The outdoor socket will require an in-use cover, which will be ugly and won't fit the large socket. Sockets are not the ideal way to connect EVs, anyway. But if you have to do it, framing in a little alcove with a door that matches your exterior may be the way to do it. Build the interior of the alcove to shed water, as it will be coming in.
Now a little background info. Your car comes with a little travel EVSE that is intended to ride in the trunk and be used for opportunity charging "on the road". They give you two specific plugs for specific reasons: The usual plug that works anywhere, and a NEMA 14-50 because that's what RV campsites have. Capische? That travel EVSE and funny socket is for charging at KOA, Yogi Bear and other campgrounds. It was never imagined to be an at-home socket (unless you also own an RV, which early adoptors often did).

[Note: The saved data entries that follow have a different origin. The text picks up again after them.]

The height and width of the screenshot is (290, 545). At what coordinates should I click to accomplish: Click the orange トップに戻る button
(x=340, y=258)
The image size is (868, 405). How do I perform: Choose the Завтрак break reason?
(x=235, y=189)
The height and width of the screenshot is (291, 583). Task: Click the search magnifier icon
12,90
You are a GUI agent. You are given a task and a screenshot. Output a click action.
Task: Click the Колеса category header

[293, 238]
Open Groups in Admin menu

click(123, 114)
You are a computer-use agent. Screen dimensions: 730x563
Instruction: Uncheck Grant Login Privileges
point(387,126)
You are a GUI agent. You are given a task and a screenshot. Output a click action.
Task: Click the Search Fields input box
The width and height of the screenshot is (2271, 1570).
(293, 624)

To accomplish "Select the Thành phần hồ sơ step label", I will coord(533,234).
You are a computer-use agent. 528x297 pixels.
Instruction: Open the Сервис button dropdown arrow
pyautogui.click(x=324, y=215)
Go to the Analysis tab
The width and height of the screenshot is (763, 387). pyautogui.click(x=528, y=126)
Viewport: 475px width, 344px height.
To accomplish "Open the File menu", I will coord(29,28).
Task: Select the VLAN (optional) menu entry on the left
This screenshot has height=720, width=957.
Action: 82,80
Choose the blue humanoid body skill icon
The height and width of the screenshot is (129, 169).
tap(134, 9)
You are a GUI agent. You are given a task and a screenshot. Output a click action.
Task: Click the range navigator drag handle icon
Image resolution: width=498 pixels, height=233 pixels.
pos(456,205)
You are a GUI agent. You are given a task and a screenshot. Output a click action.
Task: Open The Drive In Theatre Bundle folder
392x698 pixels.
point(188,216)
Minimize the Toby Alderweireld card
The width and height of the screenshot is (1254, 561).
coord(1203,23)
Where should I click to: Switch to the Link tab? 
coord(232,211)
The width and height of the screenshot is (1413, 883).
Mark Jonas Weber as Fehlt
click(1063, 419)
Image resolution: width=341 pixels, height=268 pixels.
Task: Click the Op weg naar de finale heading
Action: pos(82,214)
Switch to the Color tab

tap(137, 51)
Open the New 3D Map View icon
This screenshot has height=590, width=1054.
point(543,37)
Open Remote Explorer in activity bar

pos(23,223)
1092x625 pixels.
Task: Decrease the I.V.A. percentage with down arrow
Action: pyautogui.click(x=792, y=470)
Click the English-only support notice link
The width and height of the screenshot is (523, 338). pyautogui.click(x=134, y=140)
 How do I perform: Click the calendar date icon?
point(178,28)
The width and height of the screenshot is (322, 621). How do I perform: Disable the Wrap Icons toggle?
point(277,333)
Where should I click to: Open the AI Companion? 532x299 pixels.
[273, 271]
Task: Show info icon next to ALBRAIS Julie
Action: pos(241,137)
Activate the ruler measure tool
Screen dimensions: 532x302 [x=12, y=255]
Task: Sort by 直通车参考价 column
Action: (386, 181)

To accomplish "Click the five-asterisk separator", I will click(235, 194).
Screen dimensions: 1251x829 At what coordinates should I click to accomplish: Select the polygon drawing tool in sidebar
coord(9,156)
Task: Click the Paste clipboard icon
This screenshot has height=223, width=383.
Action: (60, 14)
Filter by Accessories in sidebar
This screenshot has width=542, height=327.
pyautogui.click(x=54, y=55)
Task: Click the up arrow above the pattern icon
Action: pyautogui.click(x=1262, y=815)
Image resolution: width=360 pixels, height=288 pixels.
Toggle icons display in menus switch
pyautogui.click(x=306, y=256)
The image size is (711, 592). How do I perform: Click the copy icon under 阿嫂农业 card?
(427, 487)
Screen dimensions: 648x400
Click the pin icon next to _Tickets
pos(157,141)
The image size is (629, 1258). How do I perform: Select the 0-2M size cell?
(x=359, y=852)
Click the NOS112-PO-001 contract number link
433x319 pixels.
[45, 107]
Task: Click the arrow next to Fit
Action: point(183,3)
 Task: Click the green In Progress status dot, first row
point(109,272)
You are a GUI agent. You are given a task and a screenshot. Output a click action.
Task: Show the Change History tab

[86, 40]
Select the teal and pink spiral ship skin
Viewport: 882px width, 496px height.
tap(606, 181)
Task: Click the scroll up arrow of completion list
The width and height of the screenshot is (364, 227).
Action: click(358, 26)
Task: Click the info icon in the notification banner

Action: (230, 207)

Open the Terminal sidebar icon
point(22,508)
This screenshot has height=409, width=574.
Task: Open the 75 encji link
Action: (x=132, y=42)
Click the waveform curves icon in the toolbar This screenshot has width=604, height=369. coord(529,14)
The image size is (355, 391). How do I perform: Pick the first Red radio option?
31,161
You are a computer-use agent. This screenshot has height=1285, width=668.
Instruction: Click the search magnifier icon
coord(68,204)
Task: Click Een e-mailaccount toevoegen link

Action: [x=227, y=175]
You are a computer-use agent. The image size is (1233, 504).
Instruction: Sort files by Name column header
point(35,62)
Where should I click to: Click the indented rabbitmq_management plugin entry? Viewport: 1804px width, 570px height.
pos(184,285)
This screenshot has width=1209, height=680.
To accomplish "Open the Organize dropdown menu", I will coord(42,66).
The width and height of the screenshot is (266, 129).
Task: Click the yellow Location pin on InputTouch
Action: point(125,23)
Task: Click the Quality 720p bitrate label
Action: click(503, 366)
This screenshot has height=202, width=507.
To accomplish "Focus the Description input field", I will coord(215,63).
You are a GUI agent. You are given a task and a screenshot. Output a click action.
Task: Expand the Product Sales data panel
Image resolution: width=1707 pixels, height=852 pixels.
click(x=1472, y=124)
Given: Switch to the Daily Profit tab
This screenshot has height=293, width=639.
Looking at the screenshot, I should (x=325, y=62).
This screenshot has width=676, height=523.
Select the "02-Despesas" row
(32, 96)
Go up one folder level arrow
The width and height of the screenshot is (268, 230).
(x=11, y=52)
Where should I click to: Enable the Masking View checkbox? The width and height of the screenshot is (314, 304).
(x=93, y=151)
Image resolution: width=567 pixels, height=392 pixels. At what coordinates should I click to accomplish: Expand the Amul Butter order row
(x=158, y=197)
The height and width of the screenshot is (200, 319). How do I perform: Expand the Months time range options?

And of course now that DC fast chargers are everywhere, the idea of RV-park charging is a bit quaint.
They typically offer other plug dongles. Tesla sells 8 (some other makers are still catching up). But if the travel unit is not used, it's preferable to hard-wire the unit with no plug or socket at all.
Hardwired unit: NM or UF cable enters back of unit.
Separately, automakers generally expect you're going to get a wall-unit EVSE, and do your at-home charging that way, and that unit can be hard-wired, and thus avoid NEC 2020 GFCI requirements. This also allows the EVSE to be calibrated to the available power at your house, instead of being "50A or nothing", which frequently overloads electrical services.
90% of EV novices go off the rails here. They think "Well, 14-50 must be the standard EV plug" and this misconception has caught fire. In fact, the neutral in the 14-50 plug is entirely wasted (unless you also have an RV). EVs don't use neutral. As such, here's a NEMA 6-50 socket on an EVSE. And NEC 2020 requires a GFCI for a socket but not for hardwired EVSEs (they already include a better, smarter GFCI that self-resets and can alert you if there's a problem).
And most important, a Load Calculation must be done on the house, to determine the surplus ampacity available for EV charging. This is configured into the EVSE so it can tell the car what is safe to draw. If it's plug-in, the matching-amperage breaker and socket is installed, with the appropriate dongle plug for the travel EVSE. On those, the dongle tells the car what the safe amps are. There's a microchip molded into the plug.
- 15A = 2880 W charging. NEMA 6-15 socket or hardwired.
- 20A = 3840 W charging. NEMA 6-20 socket or hardwired.
- 30A = 5760W charging. NEMA 6-30 or 14-30 socket or hardwired.
- 40A = 7200-7680W charging, NEMA 6-50 or 14-50 socket or hardwired.
- 50-100A = amps x 192 charging, hardwired only.
The large 30A-50A sockets require absolutely enormous insertion forces. That means typical "old work" boxes that use clips to grab the wall, are likely to tear right out. They're not intended for those forces. The box needs to be screwed solidly to a stud, and it's really better off being a welded or drawn metal box (the plastic boxes distort).
So while the wall EVSE's aren't free, they sidestep the cost and trouble of a socket, enclosure and often a useless GFCI... and result in a more elegant installation. The only Code requirement is for a locking kit on the breaker to allow a maintainer to lock it in the off position, for maintenance. (not needed if the breaker is nearby in line-of-sight to the EVSE).